▶ **WHAT YOU ARE ASKED TO DO**: Although the listing below holds pictures, reproduce only its lines from the one containing "614x364 pixels." through the last, exactly and without them.

▶ **STUDY MATERIAL**:
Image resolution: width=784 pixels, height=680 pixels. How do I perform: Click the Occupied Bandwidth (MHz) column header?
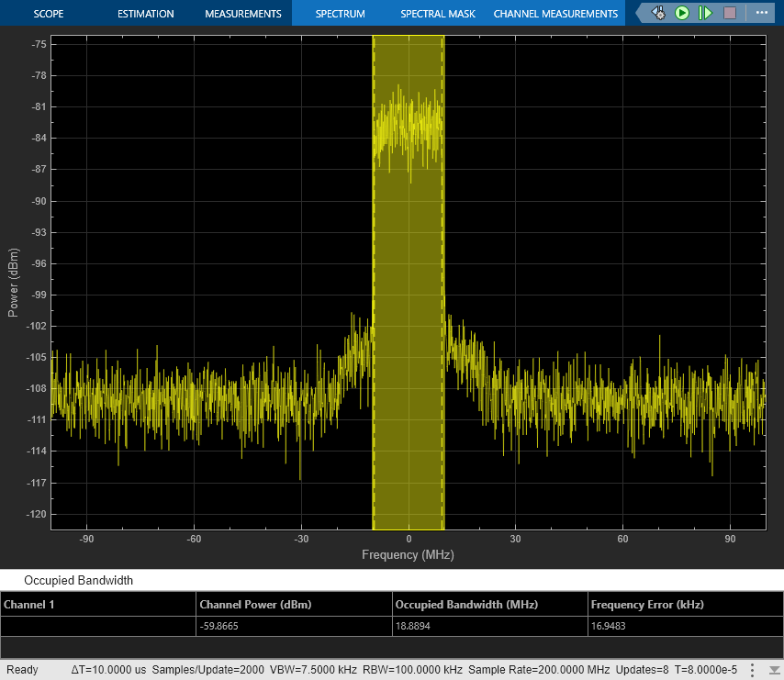465,605
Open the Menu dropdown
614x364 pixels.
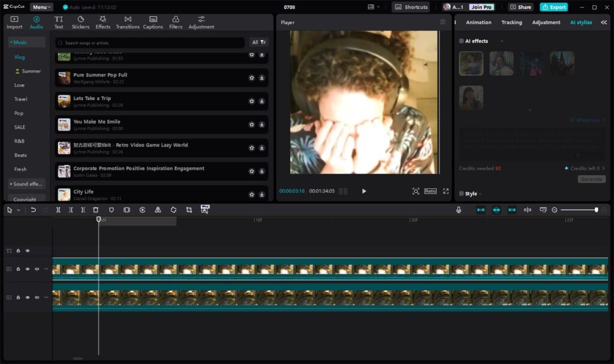click(41, 7)
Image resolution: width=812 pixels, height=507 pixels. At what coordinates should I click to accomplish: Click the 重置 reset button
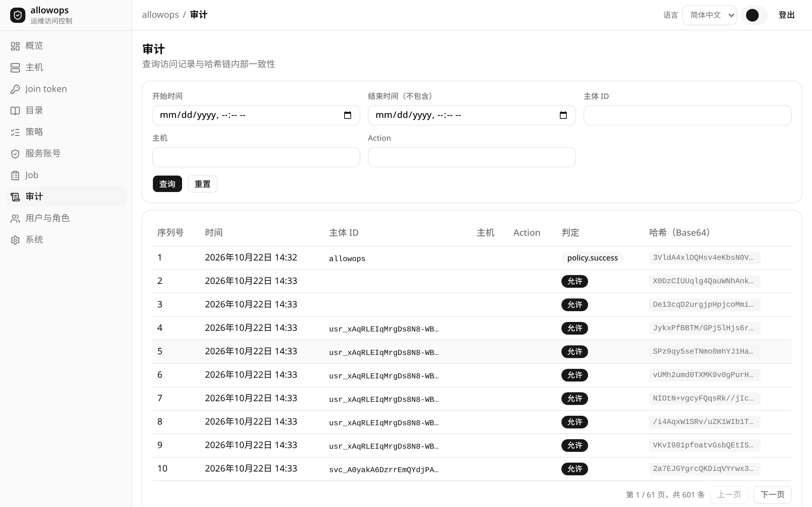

▶ **RESPONSE AREA**:
614x364 pixels.
click(41, 7)
Image resolution: width=812 pixels, height=507 pixels. At what coordinates should I click to accomplish: Click the 重置 reset button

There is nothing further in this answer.